Translated from the French by Christopher Hampton

With a big screen adaptation forthcoming later in 2020/early 2021 I thought I’d revisit French novelist and playwright, Florian Zeller’s incredible play Le Père, (or in English, The Father). Zeller makes bold, creative decisions with this play which explores the Dementia experience of an older Frenchman named André. André becomes the lens through which we see the world. The characters, dialogue, time frame and set of the play are all deliberately ambiguous as Zeller attempts to capture the confusion of André’s experience on stage.

The play itself is set in what André takes to be his Parisian apartment, although it is also at times his daughter’s apartment. Zeller’s stage instructions convey the confused nature of this space.

“Simultaneously the same room and a different room. Some furniture has disappeared: as the scenes proceed, the set sheds certain element, until it becomes an empty, neutral space.”

Scenes repeat with slight variations, additions and subtractions to the dialogue. This makes it incredibly difficult to follow any linear time pattern through the play. The audience is catapulted into André’s world where time means very little anymore. The past is the present is the past and memories repeatedly come back to haunt him, whilst other details, like the death of his younger daughter, seem to be permanently misplaced. Most worryingly of all Zeller employs different actors to play André’s daughter and her partner so when he does not recognise Anne or Pierre, the audience understands his confusion because we do not recognise them either. These people might be speaking Anne and Pierre’s lines, but they no longer look anything like them.

The Father is a simple and yet hugely ambitious attempt at embodying the Dementia experience in a piece of art and allowing it to be accessible to the audience members as they watch the play. It incites a feeling of confusion, disorientation and frustration not unlike Dementia itself.
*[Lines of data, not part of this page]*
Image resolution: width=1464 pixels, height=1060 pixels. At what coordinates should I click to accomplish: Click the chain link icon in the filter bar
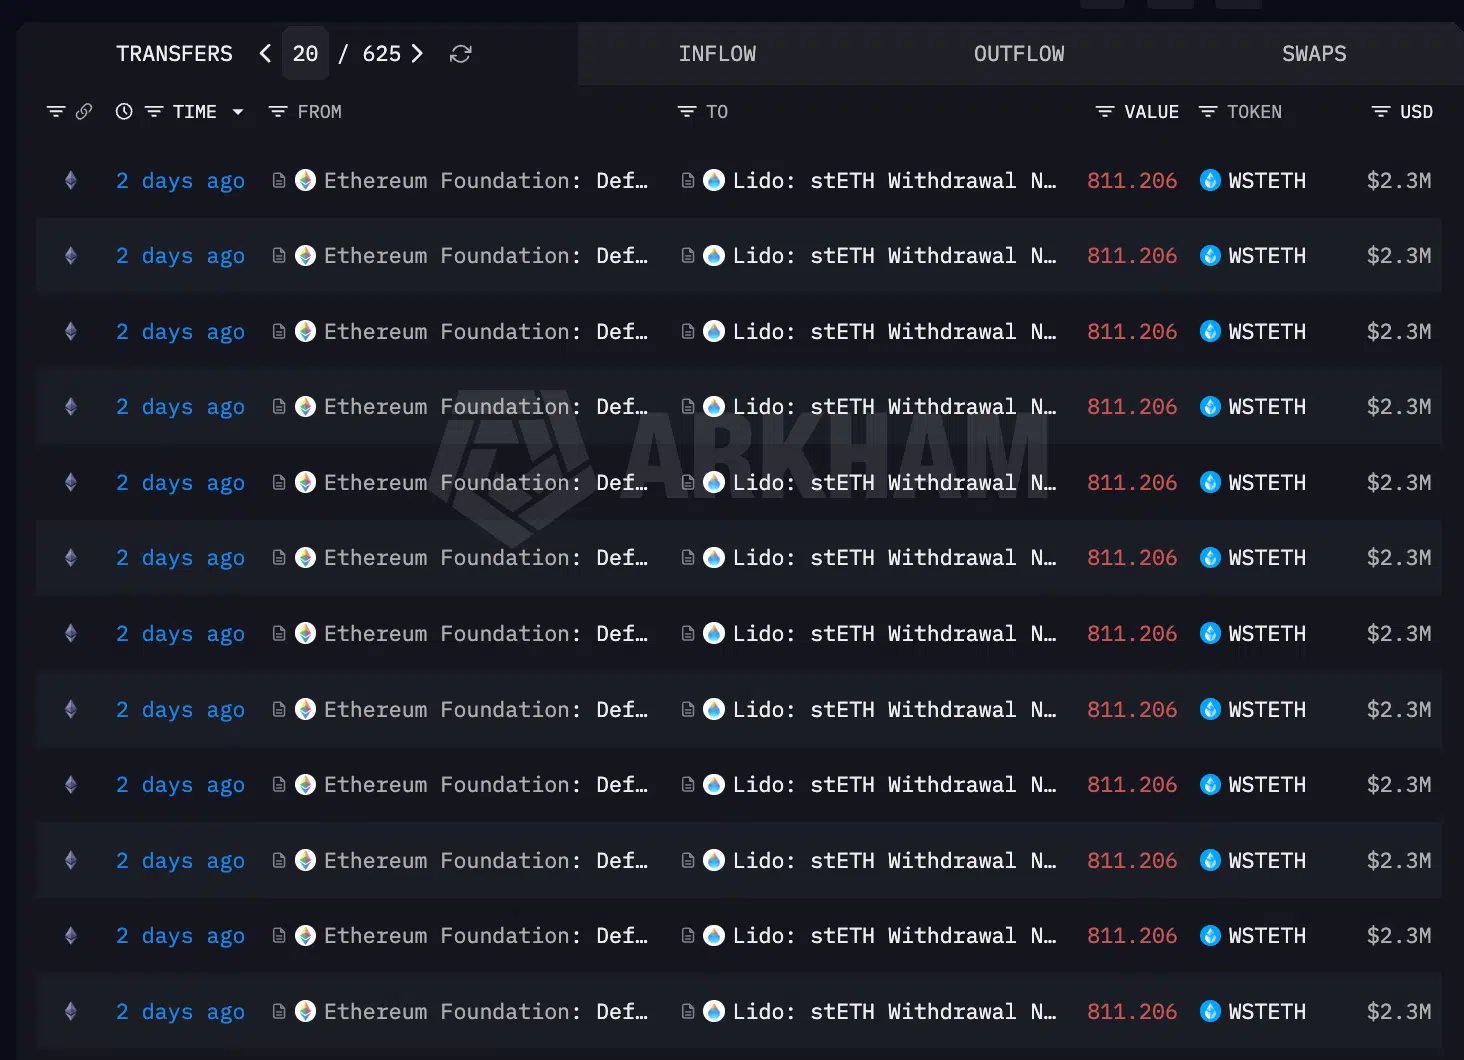click(86, 111)
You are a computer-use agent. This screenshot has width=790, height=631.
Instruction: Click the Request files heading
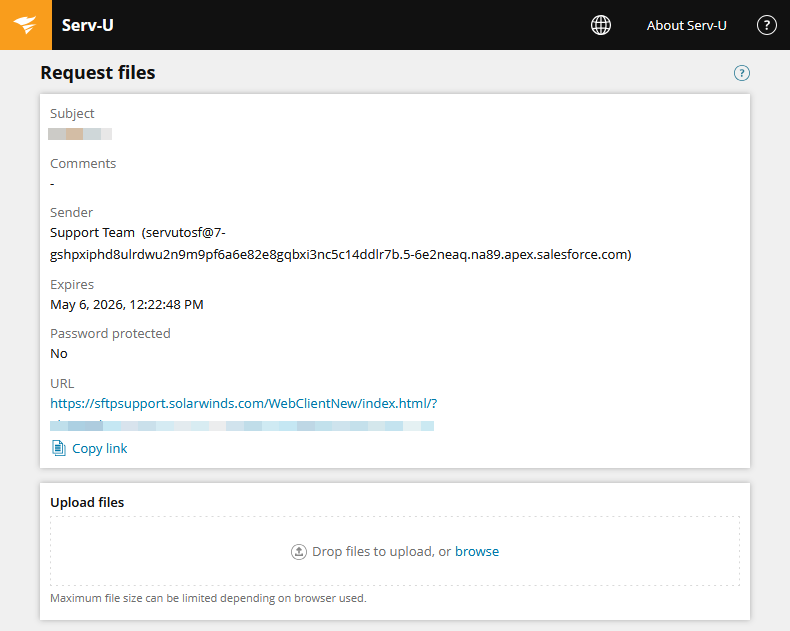98,73
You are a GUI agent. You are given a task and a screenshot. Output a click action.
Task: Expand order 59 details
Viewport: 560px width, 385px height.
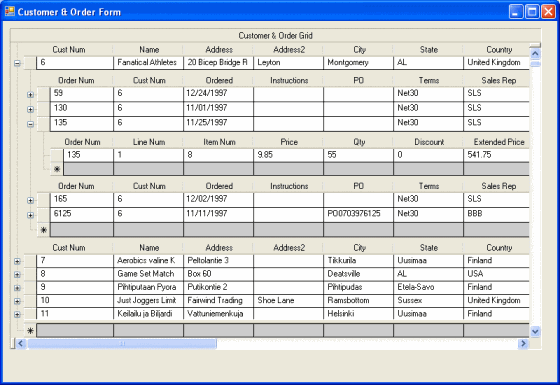click(x=30, y=95)
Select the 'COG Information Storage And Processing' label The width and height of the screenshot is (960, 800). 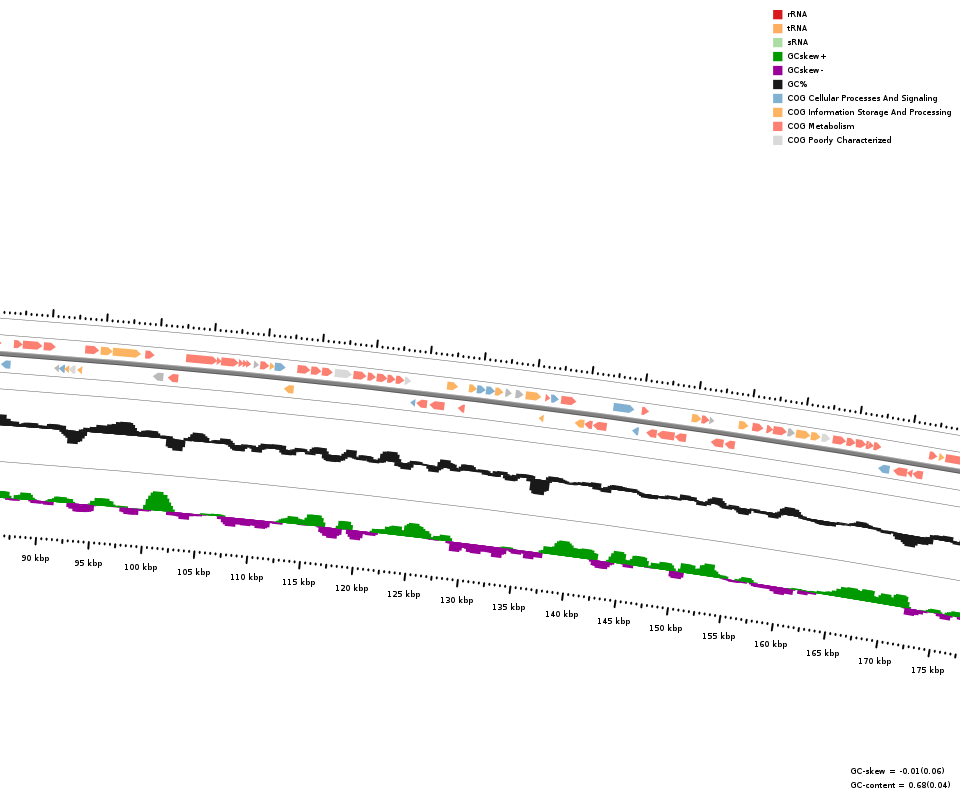point(869,112)
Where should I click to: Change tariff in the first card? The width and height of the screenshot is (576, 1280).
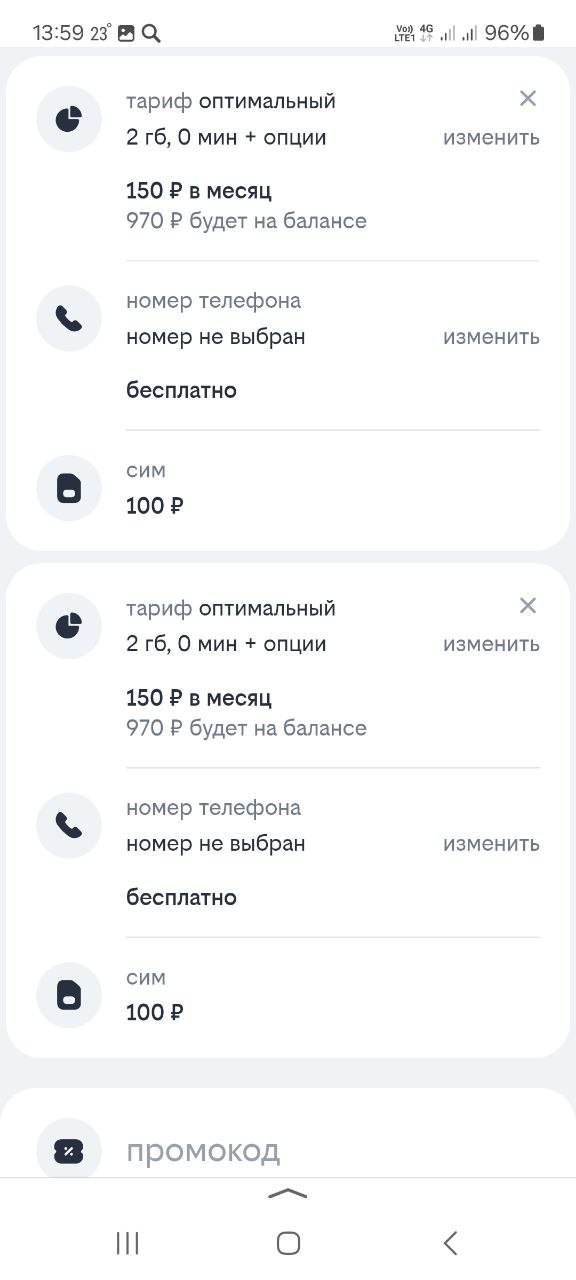click(491, 138)
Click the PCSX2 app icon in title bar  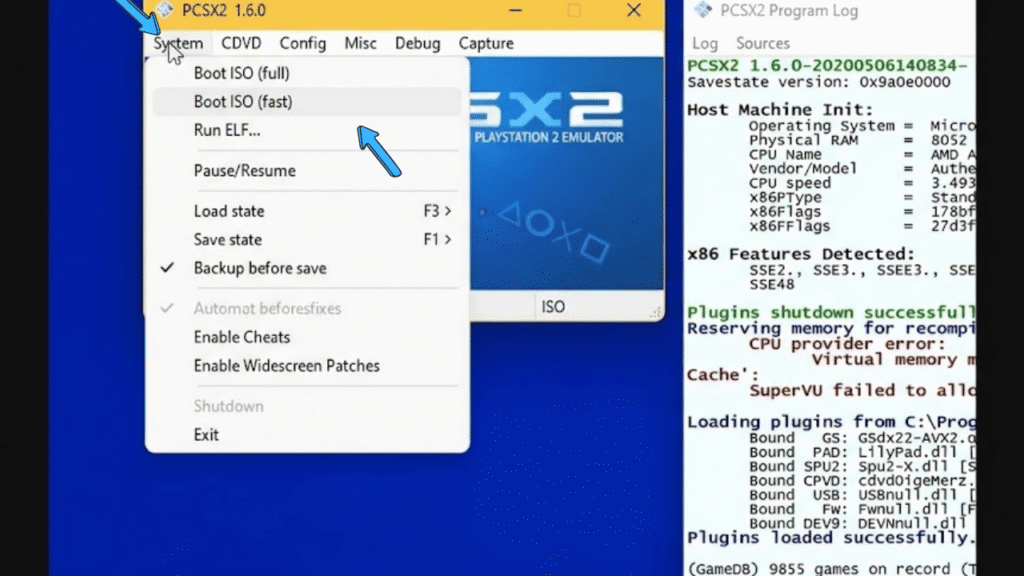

However, it is also shot through with moments of heartfelt emotion and beautiful, poignant language such as the section towards the end of the play, when André, greatly diminished by his illness and the confusing experiences he’s been through, likens himself to an Autumnal tree.

“I feel as if… I feel as if I’m losing all my leaves, one after another.”

I’m so looking forward to seeing Florian Zeller’s own film adaptation of The Father later in the year and am confident that the all star cast including Anthony Hopkins, Olivia Colman and Rufus Sewell will do justice to this powerful play.

The Father was published by Faber and Faber in 2015.